The Mouravieff-Apostol family was at the center of Moscow cultural life in the early 19th century. Their home was a place of concerts, playreading and festivals.  But three Mouravieff-Apostol brothers were among the organizers of the 1825 Decembrist uprising, which attempted to limit the monarchy and abolish serfdom. The rebellion was crushed and its ringleaders were executed or persecuted. One of the Mouravieff-Apostol sons was executed, another committed suicide, and a third exiled to Siberia. After the 1917 revolution, the Mouravieff-Apostols left Russia, moving first to Cannes, France, and then to the shores of Lake Geneva in Switzerland, where they live now. Christopher’s father, who worked for the UN, was sent to Brazil, where he married and had children.

It seemed that the history of the Mouravieff-Apostol family and that of their native land would forever go separate ways, but in 1991, the descendents were invited to Moscow on a cultural exchange.

“I came to Moscow with my father and uncle. What we saw made a great impression on me. I understood that I was from here, that I am like these people,” Christopher said. During the trip, he visited the family mansion in Moscow for the first time. The building, then a branch of the State Historical Museum, was in poor condition. The house’s roof had collapsed and there was no money in the budget to restore it.

“When I saw what condition my ancestors’ home was in, my heart sank. Raindrops fell straight through a hole in the roof.” The 18th century mansion awaited an unenviable fate: several banks wanted to rent it, and it was almost inevitable that the building would be demolished. But then Christopher decided to restore the estate on his own.

“I spent several years trying to rent the house. It was not an easy procedure, but in 1997, then-mayor of Moscow Yury Luzhkov personally signed a document for a 25-year lease with extension rights. It was subsequently extended for another 24 years. It took several years to develop a design for the major restoration, which began in 2002.”

Professionals were invited to restore the mansion, and only historically accurate materials have been used.

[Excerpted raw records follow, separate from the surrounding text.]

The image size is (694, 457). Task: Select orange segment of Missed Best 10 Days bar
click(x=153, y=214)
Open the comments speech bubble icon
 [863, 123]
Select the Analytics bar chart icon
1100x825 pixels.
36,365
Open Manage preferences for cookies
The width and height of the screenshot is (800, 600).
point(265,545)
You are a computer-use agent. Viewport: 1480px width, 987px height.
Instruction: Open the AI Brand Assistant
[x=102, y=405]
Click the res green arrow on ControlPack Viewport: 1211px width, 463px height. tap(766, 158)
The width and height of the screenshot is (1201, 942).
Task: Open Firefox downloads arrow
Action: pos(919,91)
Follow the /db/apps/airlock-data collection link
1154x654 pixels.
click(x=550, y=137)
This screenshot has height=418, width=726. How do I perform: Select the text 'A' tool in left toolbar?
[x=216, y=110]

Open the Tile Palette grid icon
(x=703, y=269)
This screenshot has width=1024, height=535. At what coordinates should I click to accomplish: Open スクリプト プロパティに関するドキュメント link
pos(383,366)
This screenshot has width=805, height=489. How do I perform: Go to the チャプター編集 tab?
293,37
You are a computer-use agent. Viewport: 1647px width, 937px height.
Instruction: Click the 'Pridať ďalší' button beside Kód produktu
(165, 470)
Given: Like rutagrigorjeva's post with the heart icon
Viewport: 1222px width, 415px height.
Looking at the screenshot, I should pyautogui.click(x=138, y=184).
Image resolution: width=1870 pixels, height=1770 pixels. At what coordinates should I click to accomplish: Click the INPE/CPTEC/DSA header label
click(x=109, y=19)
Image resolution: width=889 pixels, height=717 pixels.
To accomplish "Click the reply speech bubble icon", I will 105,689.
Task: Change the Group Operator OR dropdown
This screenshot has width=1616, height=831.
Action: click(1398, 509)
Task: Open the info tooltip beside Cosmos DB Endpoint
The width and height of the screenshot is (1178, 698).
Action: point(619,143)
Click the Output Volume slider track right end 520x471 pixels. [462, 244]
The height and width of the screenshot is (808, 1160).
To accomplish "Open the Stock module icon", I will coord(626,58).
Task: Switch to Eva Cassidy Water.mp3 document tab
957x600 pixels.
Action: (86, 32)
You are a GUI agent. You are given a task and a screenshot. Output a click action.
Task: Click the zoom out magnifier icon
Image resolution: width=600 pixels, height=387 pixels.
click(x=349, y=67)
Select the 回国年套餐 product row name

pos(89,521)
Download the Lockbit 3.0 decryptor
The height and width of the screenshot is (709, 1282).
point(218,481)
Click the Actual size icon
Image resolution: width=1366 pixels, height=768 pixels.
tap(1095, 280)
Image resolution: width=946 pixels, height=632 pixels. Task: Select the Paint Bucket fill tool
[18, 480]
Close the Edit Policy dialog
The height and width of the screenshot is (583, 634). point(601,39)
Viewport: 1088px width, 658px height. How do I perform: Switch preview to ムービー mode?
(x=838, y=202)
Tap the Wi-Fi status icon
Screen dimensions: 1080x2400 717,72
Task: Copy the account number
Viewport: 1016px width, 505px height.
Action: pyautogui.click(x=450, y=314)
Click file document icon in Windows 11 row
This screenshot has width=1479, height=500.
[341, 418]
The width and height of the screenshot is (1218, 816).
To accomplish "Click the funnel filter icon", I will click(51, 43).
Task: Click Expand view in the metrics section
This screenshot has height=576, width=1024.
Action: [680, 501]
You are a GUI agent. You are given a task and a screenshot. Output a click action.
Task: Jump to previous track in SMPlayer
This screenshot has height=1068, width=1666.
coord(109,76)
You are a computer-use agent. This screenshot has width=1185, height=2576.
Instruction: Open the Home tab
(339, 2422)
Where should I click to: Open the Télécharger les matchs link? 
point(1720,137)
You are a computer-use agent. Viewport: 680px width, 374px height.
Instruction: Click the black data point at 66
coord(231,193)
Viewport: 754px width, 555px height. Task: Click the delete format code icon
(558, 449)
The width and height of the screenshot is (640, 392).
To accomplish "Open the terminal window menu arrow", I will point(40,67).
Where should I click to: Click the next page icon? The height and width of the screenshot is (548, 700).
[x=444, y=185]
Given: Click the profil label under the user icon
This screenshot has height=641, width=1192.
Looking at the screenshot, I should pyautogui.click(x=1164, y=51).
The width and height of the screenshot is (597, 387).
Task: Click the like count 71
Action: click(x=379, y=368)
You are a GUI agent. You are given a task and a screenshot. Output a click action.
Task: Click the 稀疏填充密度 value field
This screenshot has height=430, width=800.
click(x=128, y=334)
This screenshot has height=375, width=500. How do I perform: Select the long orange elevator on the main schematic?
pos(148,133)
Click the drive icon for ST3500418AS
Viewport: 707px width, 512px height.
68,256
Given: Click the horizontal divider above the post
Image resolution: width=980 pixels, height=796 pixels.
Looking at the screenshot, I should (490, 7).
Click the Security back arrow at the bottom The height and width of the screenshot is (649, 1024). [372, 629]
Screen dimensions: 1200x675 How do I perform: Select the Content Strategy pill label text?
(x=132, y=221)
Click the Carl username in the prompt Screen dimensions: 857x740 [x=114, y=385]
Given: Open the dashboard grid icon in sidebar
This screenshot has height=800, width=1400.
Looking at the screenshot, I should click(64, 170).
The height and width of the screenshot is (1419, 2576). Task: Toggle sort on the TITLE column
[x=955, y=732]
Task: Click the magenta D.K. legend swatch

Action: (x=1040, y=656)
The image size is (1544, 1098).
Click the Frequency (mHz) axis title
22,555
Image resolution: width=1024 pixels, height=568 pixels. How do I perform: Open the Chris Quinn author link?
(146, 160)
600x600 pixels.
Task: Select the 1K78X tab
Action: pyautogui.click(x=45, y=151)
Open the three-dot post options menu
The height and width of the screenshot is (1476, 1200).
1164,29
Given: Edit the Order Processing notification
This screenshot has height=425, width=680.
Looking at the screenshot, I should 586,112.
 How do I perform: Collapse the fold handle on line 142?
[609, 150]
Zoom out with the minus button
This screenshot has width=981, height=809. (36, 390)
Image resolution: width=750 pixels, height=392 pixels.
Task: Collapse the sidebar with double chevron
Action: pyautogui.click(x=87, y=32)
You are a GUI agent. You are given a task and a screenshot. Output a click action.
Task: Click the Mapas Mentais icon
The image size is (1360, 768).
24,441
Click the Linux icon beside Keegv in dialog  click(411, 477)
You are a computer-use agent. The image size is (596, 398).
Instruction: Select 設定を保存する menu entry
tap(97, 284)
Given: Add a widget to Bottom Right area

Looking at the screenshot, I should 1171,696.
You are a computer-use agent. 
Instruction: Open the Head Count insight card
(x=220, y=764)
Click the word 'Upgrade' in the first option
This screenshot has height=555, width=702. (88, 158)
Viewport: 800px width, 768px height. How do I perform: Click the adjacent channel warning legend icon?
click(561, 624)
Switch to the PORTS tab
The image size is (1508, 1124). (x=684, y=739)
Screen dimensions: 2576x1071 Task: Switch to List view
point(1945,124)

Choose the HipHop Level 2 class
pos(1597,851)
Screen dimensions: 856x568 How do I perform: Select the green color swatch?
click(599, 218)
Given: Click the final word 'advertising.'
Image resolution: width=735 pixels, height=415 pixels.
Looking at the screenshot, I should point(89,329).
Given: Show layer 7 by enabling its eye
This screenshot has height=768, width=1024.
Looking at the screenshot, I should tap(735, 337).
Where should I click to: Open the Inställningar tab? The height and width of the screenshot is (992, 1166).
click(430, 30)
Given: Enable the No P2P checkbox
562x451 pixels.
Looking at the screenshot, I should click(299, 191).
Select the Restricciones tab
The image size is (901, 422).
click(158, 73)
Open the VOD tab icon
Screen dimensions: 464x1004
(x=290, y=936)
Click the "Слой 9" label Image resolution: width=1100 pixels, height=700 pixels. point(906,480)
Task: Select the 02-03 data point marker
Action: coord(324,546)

“In the restoration, we sought to preserve the spirit of the building, its excellent acoustics, and the materials and technologies used in its construction. I think that you shouldn’t change what can be saved. Our house, although it has been 60 percent renovated for purely technical reasons, has retained its authenticity: even the mortar for construction work was made according to old formulas,” Christopher said.

 The scrupulousness with which Christopher approached the work is striking even to the layperson. For example, the building’s missing bricks were reproduced using old methods; the building was painted with “English” paint using minerals in an 18th century formula; there was chipped pavement in the courtyard and they even managed to restore the portions of the façade facing it, clearing two centuries of soil from it.

Christopher himself admits that he owes this success to his faithful assistant, Tatiana Makeyeva, a French language teacher at Moscow State University, who became his right-hand enthusiast. He turned to her for help during the project, upon the advice of mutual friends. “I was lucky that she agreed to help me–without her, nothing would have happened,” he said.  Tatiana even completed restoration courses in order to talk with experts in the same language.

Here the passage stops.